• [Document extract]:
== Segment start ==

Evaluation of Significance (Part II)
Our hypotheses are:
\[
H_0: \mu_{before} = \mu_{after}
\]
\[
H_A: \mu_{before} \ne \mu_{after}
\]
The null hypothesis is that there is no difference in the mean danceability of TikTok tracks before and after 2020.
The alternative hypothesis is that there is in fact a difference in the mean danceability of TikTok tracks before and after 2020.
# A tibble: 2 × 2
era mean_danceability
<chr> <dbl>
1 Post-2020 0.752
2 Pre-2020 0.729
# A tibble: 1 × 1
p_value
<dbl>
1 0
The p-value is 0. This is less than our significance level of .05, so we reject the null hypothesis: that the mean danceability of Tiktok tracks prior to 2020 is the same as the mean danceability of Tiktok tracks after 2020, in favor of the alternative: there is a significant difference between mean danceability prior to 2020 compared to post 2020.
Interpretation and conclusions
From our scatterplot of the duration and popularity of TikTok tracks, we observed that the highest density of points for tracks with highest popularity was in the range of 1.5 to 3 minutes. Our hypothesis testing and evaluation of significance shows that there was no significant relationship between the duration of a TikTok song and its popularity at an alpha level of 0.05. In order to further test this, we created divided our data into short (less than 2.5 mins), medium (2.5 to 3.5 mins), and long (greater than 3.5 mins), and determined that the medium-length songs tended to be the most popular.
We gather that approximately the 3-minute mark is a sweet spot for which songs have the appropriate length to contain captivating auditory snippets. Although our analysis is not entirely comprehensive and requires further research, our findings suggest that song duration may have a part in determining a song’s popularity on TikTok.
Overall, this research is helpful to record labels or musicals to increase their popularity on social media platforms. By tailoring their songs to be more aligned with the characteristics that we analyzed, they could potentially increase their marketability and attract new listeners through TikTok.

== Segment end ==

• [Questions]:
a. List each duration category that the TikTok track analysis divides songs into, with the length range given for each.
b. Transcribe the TikTok track analysis word for word between "Interpretation and conclusions" and "the most popular.", inclusive.
The material has no connection to the TikTok track analysis.

• [Information provided]:
== Segment start ==

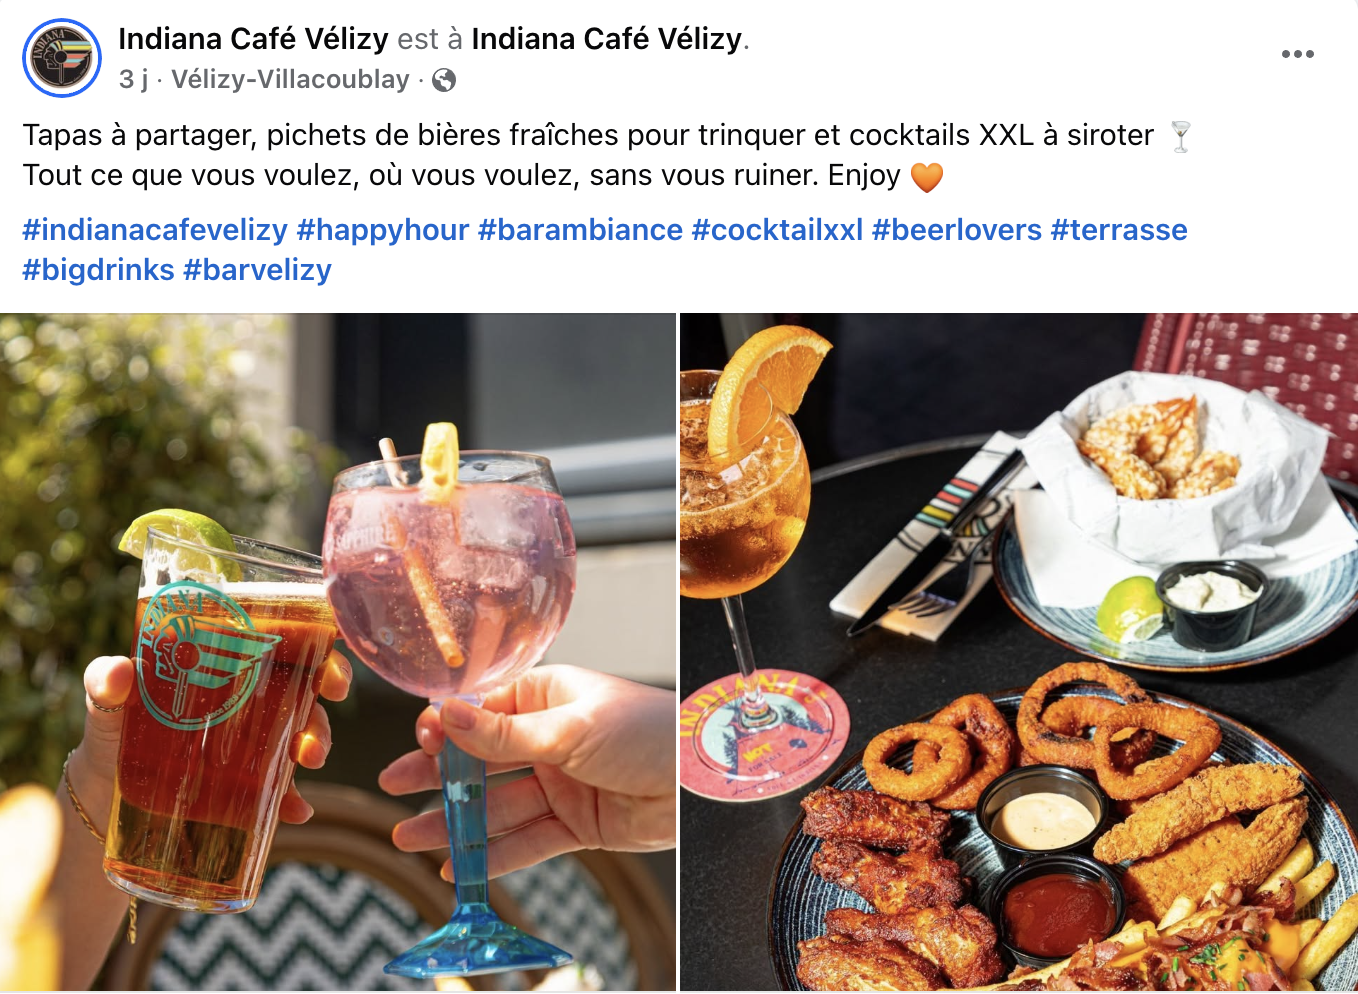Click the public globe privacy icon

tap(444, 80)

== Segment end ==
== Segment start ==

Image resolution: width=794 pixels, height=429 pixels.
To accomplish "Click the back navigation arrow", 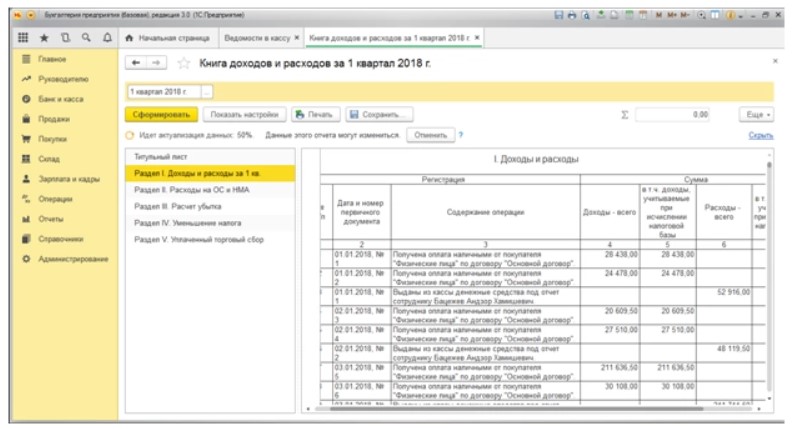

== Segment end ==

• [Solved tasks]:
a.
- Short: less than 2.5 mins
- Medium: 2.5 to 3.5 mins
- Long: greater than 3.5 mins

b.
Interpretation and conclusions
From our scatterplot of the duration and popularity of TikTok tracks, we observed that the highest density of points for tracks with highest popularity was in the range of 1.5 to 3 minutes. Our hypothesis testing and evaluation of significance shows that there was no significant relationship between the duration of a TikTok song and its popularity at an alpha level of 0.05. In order to further test this, we created divided our data into short (less than 2.5 mins), medium (2.5 to 3.5 mins), and long (greater than 3.5 mins), and determined that the medium-length songs tended to be the most popular.